Assigned task: Exactly the lines from the start of the data below through the line that contains "Screen dimensions: 1568x724" are to be copied, with pictures left out.

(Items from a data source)
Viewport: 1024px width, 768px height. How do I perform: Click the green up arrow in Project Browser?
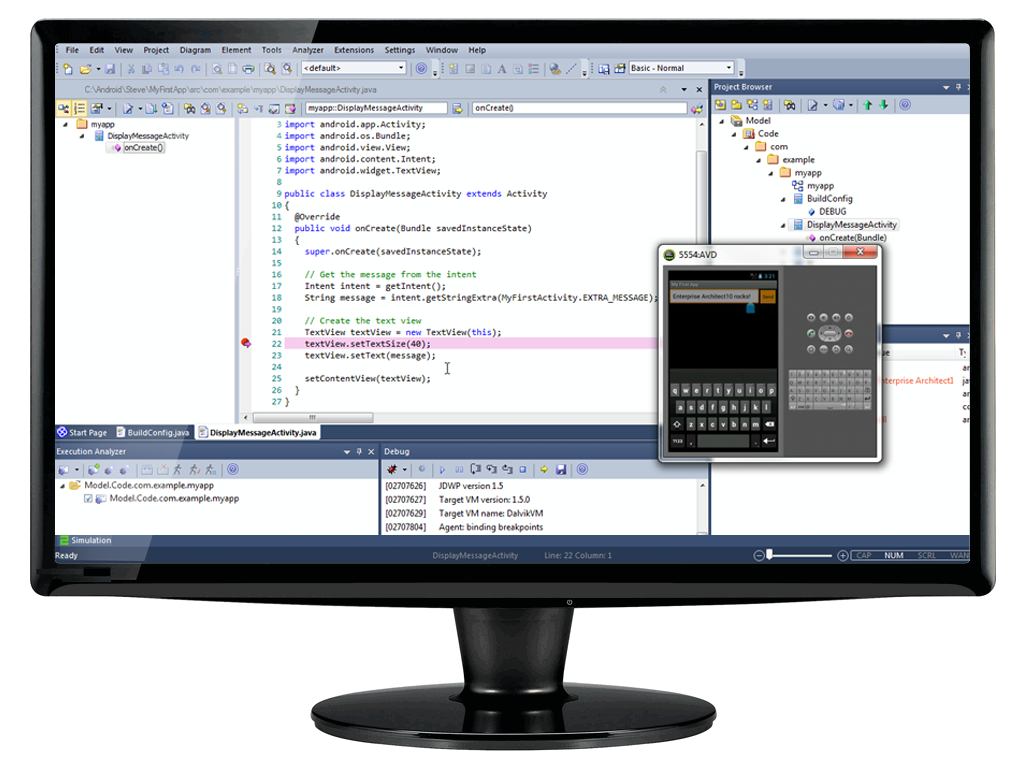[868, 105]

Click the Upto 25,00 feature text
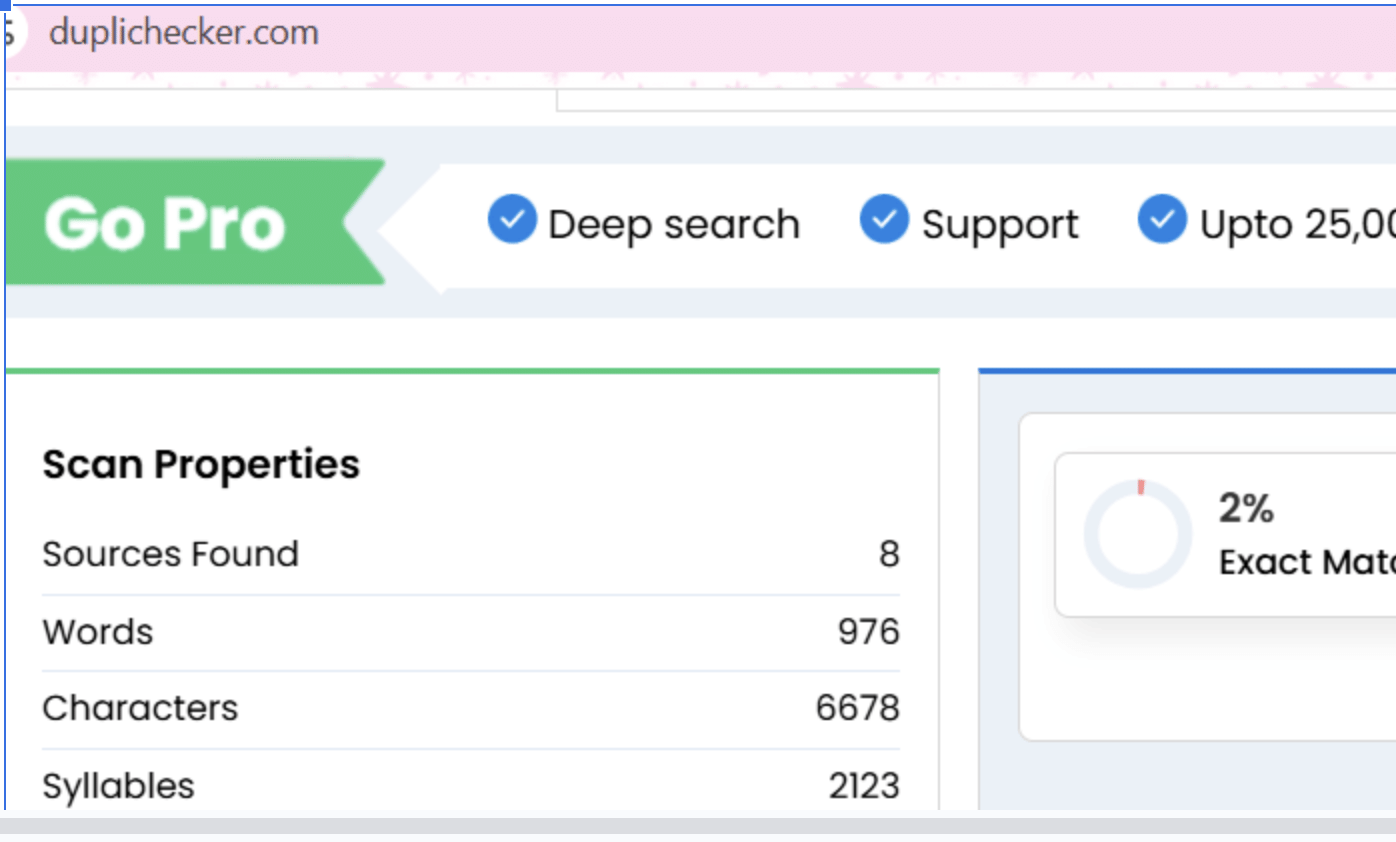click(x=1297, y=224)
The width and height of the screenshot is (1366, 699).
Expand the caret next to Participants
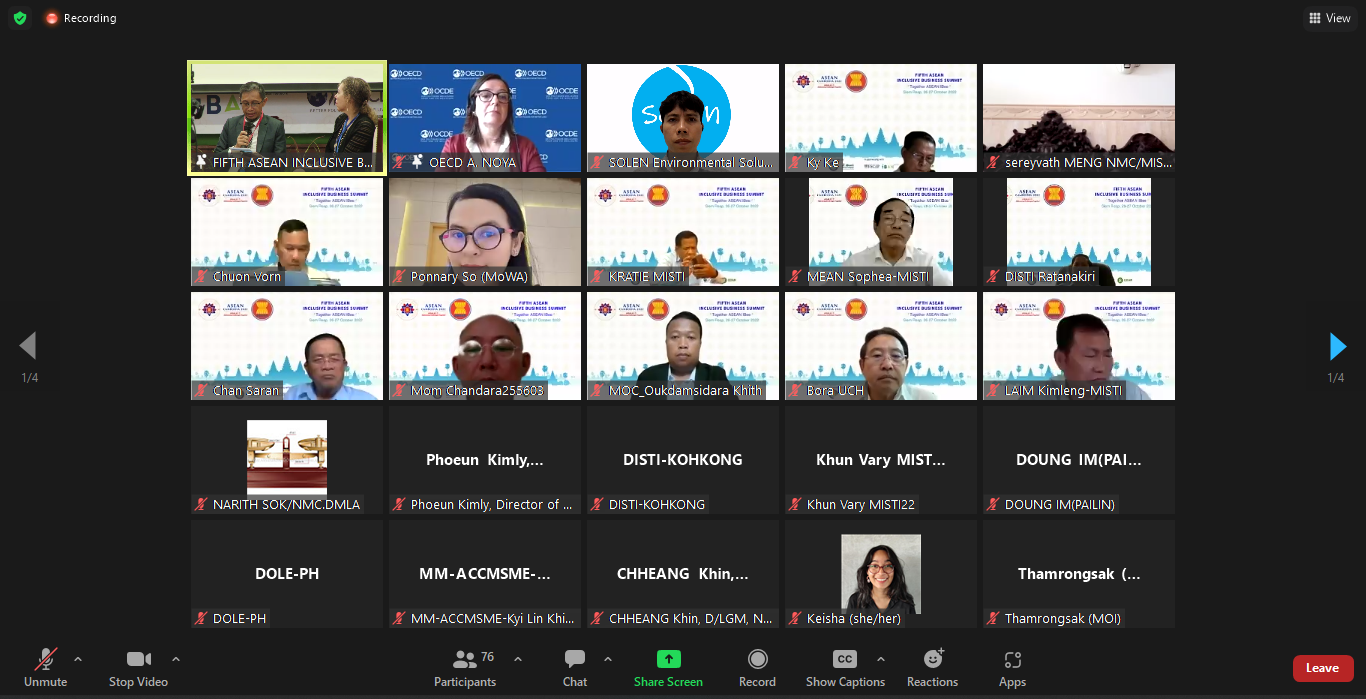(518, 659)
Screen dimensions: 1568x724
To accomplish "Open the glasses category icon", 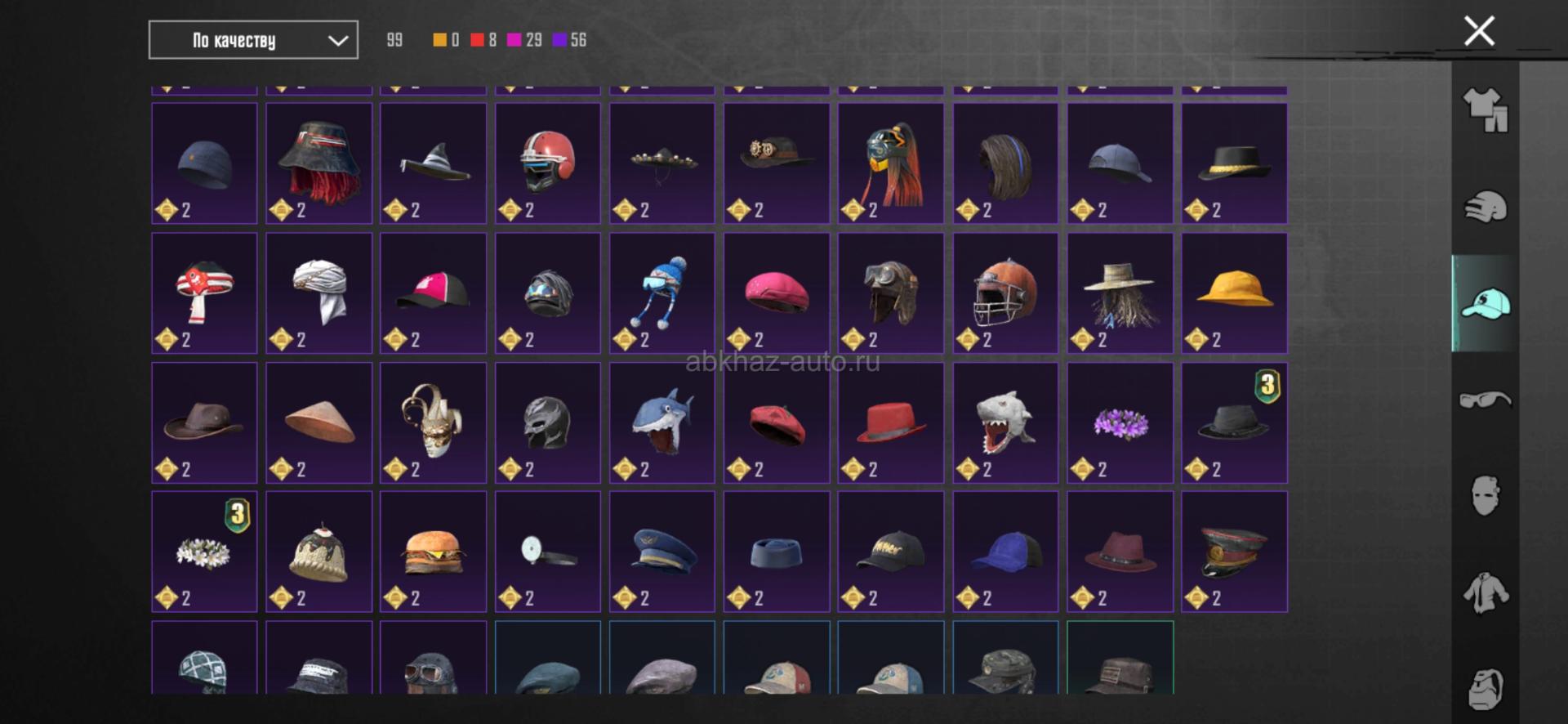I will 1486,400.
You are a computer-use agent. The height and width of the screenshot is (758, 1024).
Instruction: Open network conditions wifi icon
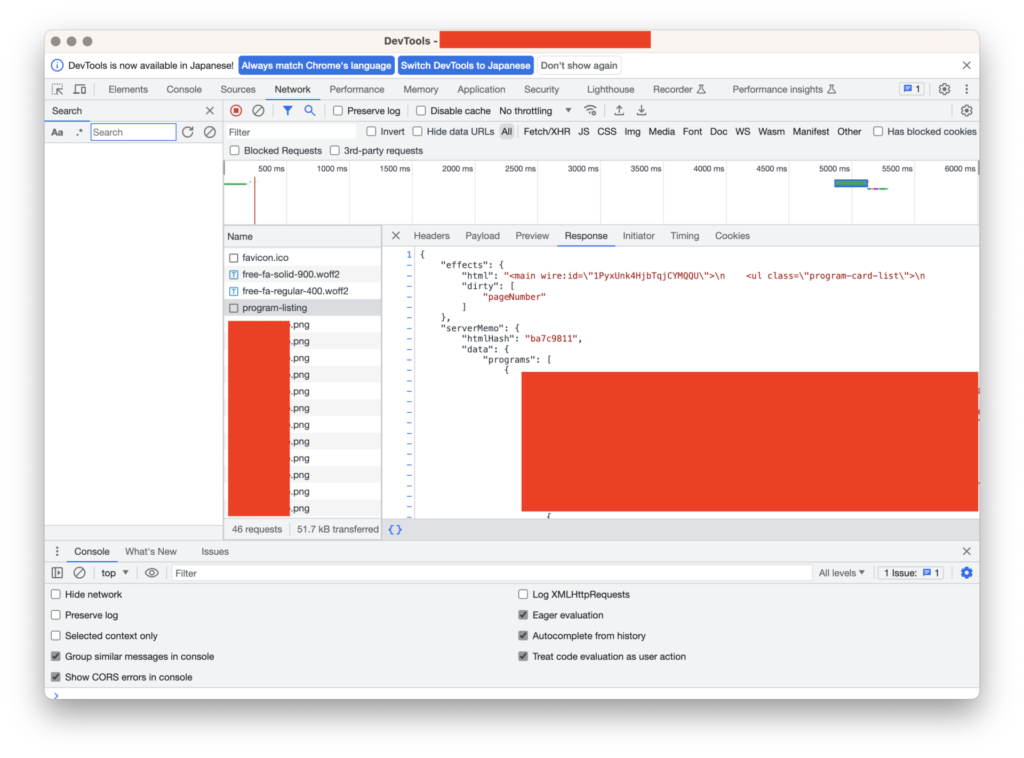click(x=591, y=111)
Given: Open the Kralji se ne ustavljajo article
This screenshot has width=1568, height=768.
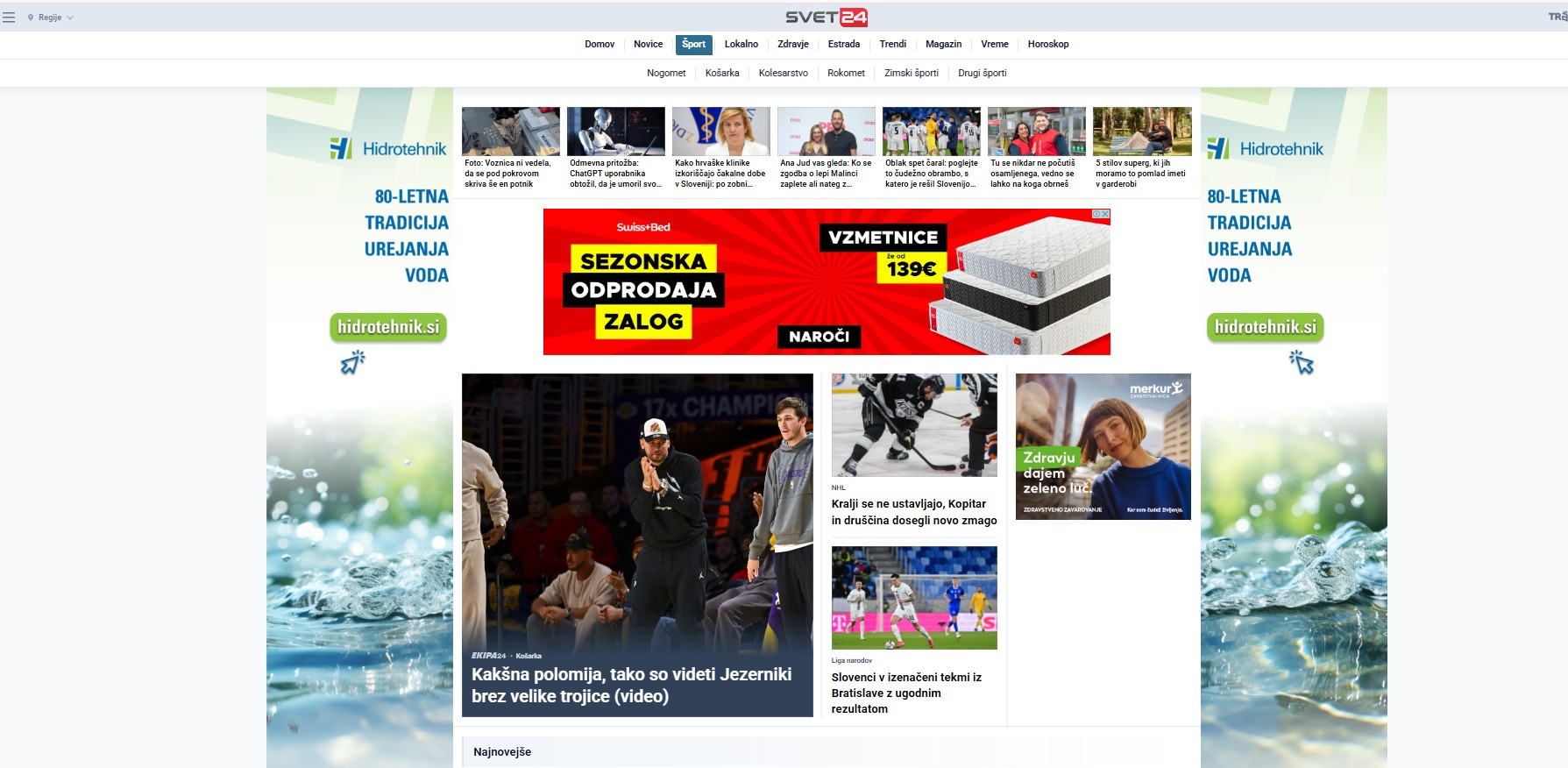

Answer to this problem:
Viewport: 1024px width, 768px height. How do I perform: Click the green up arrow in Project Browser?
[868, 105]

Click the Upto 25,00 feature text
click(x=1297, y=224)
The width and height of the screenshot is (1366, 699).
Expand the caret next to Participants
(518, 659)
Screen dimensions: 1568x724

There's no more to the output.